Nell’ultima parte della nostra breve rassegna su Socrate, proveremo ad indagare le cause che hanno portato alla sua accusa ed in seguito alla condanna a morte per mezzo dell’avvelenamento con la cicuta.

Come sempre, ogni evento deve essere inquadrato nel contesto in cui si manifesta. Nel caso della Atene del 399 a.C, è bene ricordare come, dopo la sconfitta nella guerra del Peloponneso e l’instaurazione dei famosi Trenta Tiranni, lo stesso popolo aveva in seguito rovesciato questo sistema oligarchico a favore della democrazia.

Inoltre, la coesione sociale ateniese poneva ancora le sue basi in una tradizione religiosa che in pochi, all’epoca, avevano interesse a scalfire in qualsiasi modo.

Socrate tra politica e religione

Proprio in base a queste premesse, la figura di Socrate è da inquadrare come una mina vagante per il governo dell’epoca. Socrate non solo non si era opposto più di tanto al regime filospartano presente prima della restaurazione della democrazia, ma criticava spesso le procedure di quest’ultima.

Non meno importante, il filosofo ateniese riteneva gli antichi dèi solo come una manifestazione della divinità.

Vicino agli dèi antropomorfi “classici” solo da un punto di vista formale, Socrate soleva parlare spesso (come ci viene narrato nell’Apologia di Socrate di Platone) di un dèmone che sin da piccolo gli suggeriva la scelta più adeguata nei momenti più importanti della vita.

Un qualcosa, il dáimōn, che andava oltre il semplice richiamo morale o la voce della coscienza, ma diventava per Socrate un vero e proprio concetto di natura religiosa che trascendeva l’essere umano.

Il processo a Socrate e la condanna a morte

Furono le tante antipatie accumulatesi, e la natura inquisitoria della sua perenne indagine sull’uomo, a portare alla fine i democratici oltranzisti Meleto, Anito e Licone a formulare ufficialmente l’accusa nei confronti di Socrate, reo di non riconoscere le divinità tradizionali ateniesi e di corrompere i giovani promulgando dottrine diverse da quelle previste ad Atene.

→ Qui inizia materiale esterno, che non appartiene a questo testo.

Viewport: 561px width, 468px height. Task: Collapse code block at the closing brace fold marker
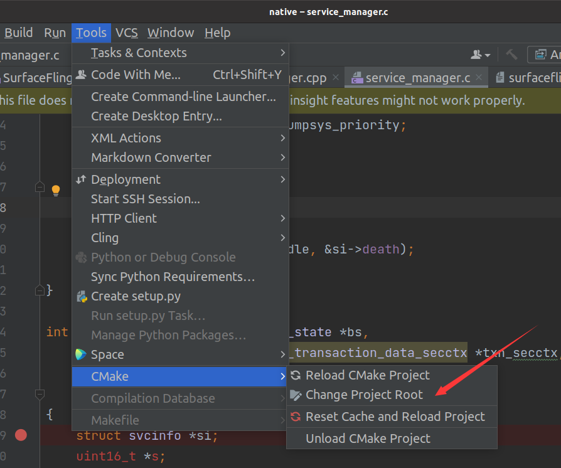pos(40,290)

Ma la scelta di morire, per quanto ci è concesso sapere da Platone, alla fine fu di Socrate stesso; sarebbe potuto scappare, andare in esilio, oppure avrebbe potuto commutare la pena in una sanzione di tremila dracme.

Socrate, invece, non accetta vie di mezzo, e si espone a tal punto, nel corso del processo, da definirsi meritevole di essere nutrito nel Pritanèo con soldi pubblici, in virtù del compito educativo con il quale arricchiva la gioventù ateniese, e al quale non avrebbe mai rinunciato.

Sprezzante delle accuse, indipendente e politicamente troppo pericoloso, ma soprattutto rispettoso delle stesse leggi che lo condannavano; Platone stesso ci spiega come il suo maestro non sarebbe mai potuto fuggire. L’uomo, secondo Socrate, è tale solo se rapportato con la società, e chi rifiuta le leggi del proprio Stato di appartenenza, di fatto, smette di esserlo.

Dopo aver salutato in cella i suoi allievi, Socrate ingerirà la cicuta che porrà fine alla sua vita sulla terra, ma non ad una figura rivoluzionaria che ancora oggi stupisce ed influenza il mondo intero.